Bob Ragland, a longtime Denver artist, teacher and author who founded and championed his “Non-Starving Artist Program,” died over the weekend at his Whittier neighborhood home. Ragland was 82.
Ragland was an award-winning artist who worked in multiple mediums and some of his works are on public display, including his 1990 sculpture, “Flute Player with Corn Row Hair,” at the Kirkland Museum of Fine & Decorative Art.
In 2016, a short video documentary was produced about Ragland, titled “Rags to Riches.” It was directed by a fellow artist, friend and former student of Ragland’s, Samantha Lobato.
“When I met him, his energy was so absolutely intense, but in such a good way, his passion for art really pushed through,” said Lobato, who studied art at Denver Public Schools Career Education Center in 2010 when Ragland taught there.
Lobato describes Ragland as a mentor, a teacher who never marked students’ art pieces, instead marking a piece of vinyl over or on the piece.
“It really struck me that he really respected everyone’s work,” she said.
Ragland’s simple brick home, with a front porch where he seemingly always worked, was full of his art. He had pieces catalogued in his mind and could retrieve a piece at a moment’s notice.
The artist was well known for his business mantra that artists should, and must, make money to pursue their discipline. “Bread and shelter has to be paid for, I’ve got to heat and eat,” Ragland said often, and with a smile.
In a 2005 Denver Post story, a satisfied Ragland said he paid off what was left of his home mortgage in 1998 with an advertised art sale. Eighteen arts lovers paid $300 — a subscriber fee — and each got to choose one painting and one sculpture from his home. The mortgage was paid.
Ragland bought his modest home in 1972 and paid $11,500. In the documentary Ragland said: “Being rich isn’t having a gazillion dollars, it’s being able to do what you like to do.”
Friend to artists, artist to friends
Dean Mitchell, a renown Florida artist, has painted several portraits of Ragland, including award-winning pieces, over the years. The two men met in 1991, when Ragland telephoned Mitchell about an upcoming prestigious show in Denver to which Mitchell had been invited.
“I got a call from this guy,” Mitchell recalled. ” ‘You don’t know me, my name is Bob Ragland. I don’t want anything from you…’ ”
“I started laughing,” Mitchell said. Ragland joined Mitchell in laughter on the phone and a rich, lasting friendship was born.
“He wanted me to know that I was the first Black artist invited to the show,” Mitchell said. “That’s how I met him, he’s been a friend ever since.”
Ragland and Mitchell exchanged telephone calls, typically about two a week, mostly on Monday and Friday. Last Friday, they didn’t hook up.
“He has been a guiding force for me,” Mitchell said. “I’m going to miss him, it’s a tough loss.”
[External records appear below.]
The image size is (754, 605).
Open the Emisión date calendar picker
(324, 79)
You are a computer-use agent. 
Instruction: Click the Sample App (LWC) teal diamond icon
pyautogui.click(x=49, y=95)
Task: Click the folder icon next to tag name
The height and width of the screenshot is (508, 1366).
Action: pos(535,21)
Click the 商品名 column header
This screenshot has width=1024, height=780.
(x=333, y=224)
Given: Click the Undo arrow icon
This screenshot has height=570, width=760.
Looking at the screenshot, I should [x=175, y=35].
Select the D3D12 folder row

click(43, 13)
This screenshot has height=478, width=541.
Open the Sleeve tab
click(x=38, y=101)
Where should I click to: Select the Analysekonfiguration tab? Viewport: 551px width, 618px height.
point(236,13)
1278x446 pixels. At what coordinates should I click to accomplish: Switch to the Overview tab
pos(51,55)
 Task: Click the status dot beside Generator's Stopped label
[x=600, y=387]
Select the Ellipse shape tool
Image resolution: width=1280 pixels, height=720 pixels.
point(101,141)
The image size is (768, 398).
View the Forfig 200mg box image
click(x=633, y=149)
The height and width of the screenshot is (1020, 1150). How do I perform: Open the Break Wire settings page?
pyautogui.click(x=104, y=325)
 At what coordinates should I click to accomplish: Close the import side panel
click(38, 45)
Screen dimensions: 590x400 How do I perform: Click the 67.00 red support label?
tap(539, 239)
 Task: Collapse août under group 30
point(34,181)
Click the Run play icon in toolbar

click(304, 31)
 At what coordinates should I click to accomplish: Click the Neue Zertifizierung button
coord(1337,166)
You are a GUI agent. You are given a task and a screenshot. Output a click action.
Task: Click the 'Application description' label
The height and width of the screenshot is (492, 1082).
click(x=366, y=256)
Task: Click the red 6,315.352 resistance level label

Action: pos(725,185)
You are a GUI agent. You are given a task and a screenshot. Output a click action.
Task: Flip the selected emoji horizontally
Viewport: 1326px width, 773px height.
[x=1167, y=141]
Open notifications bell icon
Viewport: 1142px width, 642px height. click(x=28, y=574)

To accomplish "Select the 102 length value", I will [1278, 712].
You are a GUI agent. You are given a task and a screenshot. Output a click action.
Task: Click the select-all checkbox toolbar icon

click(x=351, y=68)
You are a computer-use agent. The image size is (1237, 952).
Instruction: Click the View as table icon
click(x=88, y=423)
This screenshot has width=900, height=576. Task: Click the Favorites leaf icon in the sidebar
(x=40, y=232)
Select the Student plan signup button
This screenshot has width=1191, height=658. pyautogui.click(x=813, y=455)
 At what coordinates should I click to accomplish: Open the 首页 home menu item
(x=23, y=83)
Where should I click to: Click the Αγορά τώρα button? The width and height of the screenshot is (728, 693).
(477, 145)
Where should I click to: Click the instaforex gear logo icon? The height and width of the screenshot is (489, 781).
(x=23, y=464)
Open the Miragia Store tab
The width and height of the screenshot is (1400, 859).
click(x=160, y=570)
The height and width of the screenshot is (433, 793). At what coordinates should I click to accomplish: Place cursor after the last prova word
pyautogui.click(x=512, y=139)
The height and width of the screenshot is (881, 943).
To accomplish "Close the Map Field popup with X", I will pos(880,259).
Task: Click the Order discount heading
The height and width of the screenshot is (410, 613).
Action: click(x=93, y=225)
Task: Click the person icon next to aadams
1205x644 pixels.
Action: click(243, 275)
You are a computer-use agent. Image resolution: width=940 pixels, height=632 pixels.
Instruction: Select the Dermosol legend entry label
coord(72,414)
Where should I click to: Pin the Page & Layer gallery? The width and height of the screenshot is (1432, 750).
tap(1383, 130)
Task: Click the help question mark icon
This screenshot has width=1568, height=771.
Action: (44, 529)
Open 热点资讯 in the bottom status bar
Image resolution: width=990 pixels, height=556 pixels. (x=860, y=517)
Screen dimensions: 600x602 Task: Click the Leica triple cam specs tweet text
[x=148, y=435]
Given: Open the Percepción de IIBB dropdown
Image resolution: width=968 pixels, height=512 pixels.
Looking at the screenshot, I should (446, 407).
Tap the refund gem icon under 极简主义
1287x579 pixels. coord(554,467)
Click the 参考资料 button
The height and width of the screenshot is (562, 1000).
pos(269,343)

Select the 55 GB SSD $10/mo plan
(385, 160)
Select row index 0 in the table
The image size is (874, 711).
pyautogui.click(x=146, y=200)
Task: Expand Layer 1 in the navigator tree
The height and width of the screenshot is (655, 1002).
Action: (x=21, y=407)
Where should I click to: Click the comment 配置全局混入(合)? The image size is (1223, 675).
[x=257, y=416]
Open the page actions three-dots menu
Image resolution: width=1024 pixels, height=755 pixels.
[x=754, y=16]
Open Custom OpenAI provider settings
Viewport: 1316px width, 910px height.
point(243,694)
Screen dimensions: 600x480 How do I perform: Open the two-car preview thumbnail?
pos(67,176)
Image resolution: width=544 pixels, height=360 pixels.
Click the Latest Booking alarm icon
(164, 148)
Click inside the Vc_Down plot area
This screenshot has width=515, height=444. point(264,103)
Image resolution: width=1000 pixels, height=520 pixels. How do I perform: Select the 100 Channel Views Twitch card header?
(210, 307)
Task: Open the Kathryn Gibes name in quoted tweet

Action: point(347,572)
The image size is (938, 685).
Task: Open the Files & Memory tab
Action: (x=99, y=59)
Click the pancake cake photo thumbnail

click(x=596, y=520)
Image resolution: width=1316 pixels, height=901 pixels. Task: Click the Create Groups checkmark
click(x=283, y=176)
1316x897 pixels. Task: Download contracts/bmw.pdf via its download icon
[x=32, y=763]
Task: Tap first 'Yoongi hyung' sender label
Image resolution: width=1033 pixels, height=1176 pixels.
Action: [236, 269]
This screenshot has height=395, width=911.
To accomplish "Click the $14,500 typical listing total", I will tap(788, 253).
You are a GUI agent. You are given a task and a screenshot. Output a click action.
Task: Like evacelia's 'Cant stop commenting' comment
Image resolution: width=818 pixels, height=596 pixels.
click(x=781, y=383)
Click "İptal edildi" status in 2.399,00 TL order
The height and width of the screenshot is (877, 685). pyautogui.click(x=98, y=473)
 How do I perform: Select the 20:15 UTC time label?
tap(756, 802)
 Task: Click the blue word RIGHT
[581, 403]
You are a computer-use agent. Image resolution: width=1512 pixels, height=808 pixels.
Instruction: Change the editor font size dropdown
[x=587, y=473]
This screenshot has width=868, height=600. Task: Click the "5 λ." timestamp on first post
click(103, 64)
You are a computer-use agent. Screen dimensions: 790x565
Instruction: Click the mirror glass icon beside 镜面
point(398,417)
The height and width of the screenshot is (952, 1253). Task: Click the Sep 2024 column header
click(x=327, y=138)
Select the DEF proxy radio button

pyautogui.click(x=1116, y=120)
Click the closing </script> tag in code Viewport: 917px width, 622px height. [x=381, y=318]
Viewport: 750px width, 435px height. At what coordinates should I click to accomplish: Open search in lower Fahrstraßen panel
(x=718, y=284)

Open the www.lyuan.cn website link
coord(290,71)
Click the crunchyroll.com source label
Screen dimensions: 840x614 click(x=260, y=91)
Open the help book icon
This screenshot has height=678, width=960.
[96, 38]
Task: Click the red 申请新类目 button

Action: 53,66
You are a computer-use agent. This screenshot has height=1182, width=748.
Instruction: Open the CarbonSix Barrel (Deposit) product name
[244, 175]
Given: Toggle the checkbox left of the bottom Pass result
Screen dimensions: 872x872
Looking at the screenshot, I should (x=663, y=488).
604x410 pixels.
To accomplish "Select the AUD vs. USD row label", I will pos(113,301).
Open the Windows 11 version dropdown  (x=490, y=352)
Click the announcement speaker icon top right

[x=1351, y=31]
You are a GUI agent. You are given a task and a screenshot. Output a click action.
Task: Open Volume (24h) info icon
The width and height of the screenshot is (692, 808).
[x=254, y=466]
One of Mitchell’s portraits of Ragland is in the Smithsonian National Portrait Gallery.
Ragland’s life in Colorado
Ragland was born Dec. 11, 1938, in Cleveland, Ohio. He joined the Army at age 18 and was stationed at Fort Carson. After his service, Ragland moved to Denver in 1959 and worked for U.S. Post Office for six years. He attended the Rocky Mountain Art School and learned to weld at the Emily Griffith Opportunity School.
In 1966, Ragland held his first art show in a Denver church basement that he rented for $10. He sold 17 of the 35 works that were up for sale. Ragland was listed in Who’s Who in American Art since 1976.
“Bob was a passionate advocate for Colorado art and artists,” said founding director and curator Hugh Grant, of the Kirkland Museum, in a statement. “We are glad to have him represented in our collection and on our website.”
As a child, Ragland starting drawing on brown paper sacks that his mother gave him. As an artist in Denver, he drew inspiration and materials from his Whittier neighborhood. Potential art subjects were never more than a walk away. Ragland also enjoyed trips to New Mexico where he’d also seek and find inspiration, especially landscapes.
Ragland was best known for his oil paintings. His popular sculptures were made of discarded materials, including bedsprings, tires, pipes, chains and car parts. He authored two books,” The Artist’s Question and Answer Book” and the “The Artist’s Survival Handbook: Or What to Do Till You’re Rich and Famous.”
“They’re practical nuts-and-bolts books on how to have an art career,” Ragland told the Post. “Everything that they don’t teach you at art school is in these books.”
Known to write a great many letters to a great many people, including prospective art clients, Ragland incorporated art into the envelopes and the letters themselves.
Clyde Steadman, a local artist and art teacher, has known Ragland for about 20 years.
“He was passionately devoted to art and the art community,” Steadman said. “Bob was exceptionally devoted to the business of art. I think of him as a great networker. He was a monument.”
Information on a service for Ragland is pending.